Jester the Filipino Fist
Phat-n-Jazzy @ The Social, Orlando, FL • May 6, 2008
Over the years, Phat-n-Jazzy has provided some chicken grease to Orlando’s vegetable oil-style nightlife by showcasing funkier fare than Downtown Disney or Universal’s City Walk could ever match with a million KC & the Sunshine Bands. But tonight the crowd at The Social was sparse (no doubt due to the Radiohead show going on at the other end of I-4 at the Tampa Amphitheatre). Far be it for me to complain, ’cause I like being able to reach my Heinekens without having to part a Red Sea of patrons corkscrewing like they’re trying to pop the champagne and party like it’s 1999. In fact, Phat-n-Jazzy has been swinging since partying like it’s 1999 actually was the future, and seems, at times, like the old prize horse ready for the shot gun and glue factory.

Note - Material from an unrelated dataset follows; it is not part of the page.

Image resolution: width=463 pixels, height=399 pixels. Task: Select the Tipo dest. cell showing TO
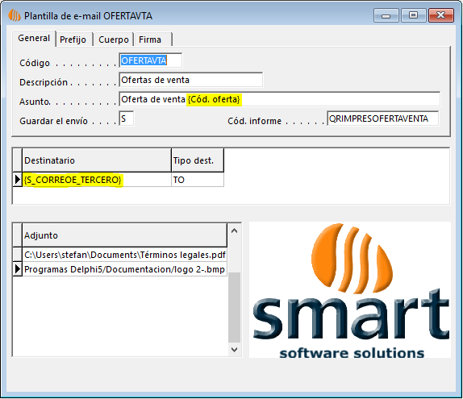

When I rolled up, house DJ BMF was lazily skipping through classic hip-hop gems by Tribe, Souls of Mischief, etc., with the fresh fruit of a major computer manufacturer shining like a beacon from the DJ booth — gasp! Hard to get phat and/or jazzy with a laptop computer. Thankfully, Kid Koala kept his playlist analog and fruit-free.
During this downtime, I checked out some wares for sale. Where once stood boring barroom pool tables, The Social has added an arts bizarre complete with handmade jewelry, urban threads, and live painting provided by none other than Orlando’s own bohemian renaissance dread, Swamburger. He hailed me with the offering “Anytime you want to come by and paint, we’re here,” before turning back to his big, smiling, black and blue canvas. Fellow Soliloquist Alexandra sketched in a notepad as she watched the jewelry table with one regal eye. This crew seems to be everywhere at once, never relinquishing their spiritual vibes of positivity. The Soliloquists of Sound are Orlando’s true flavor, so savor them before they move somewhere more organic — I’m talking to you, Orlando!
As the Kid took to the tables and cued up his first record, a tiny camera projected his sleight of hand to a huge onstage screen. As he launched into “Excerpt 1: slew test 2/…” from Some of My Best Friends Are DJs, he bobbed and bounced between his quartet of turntables and tweaked, flipped, and rode the switches like Dr. Frankenstein summoning the monster up from the operating table.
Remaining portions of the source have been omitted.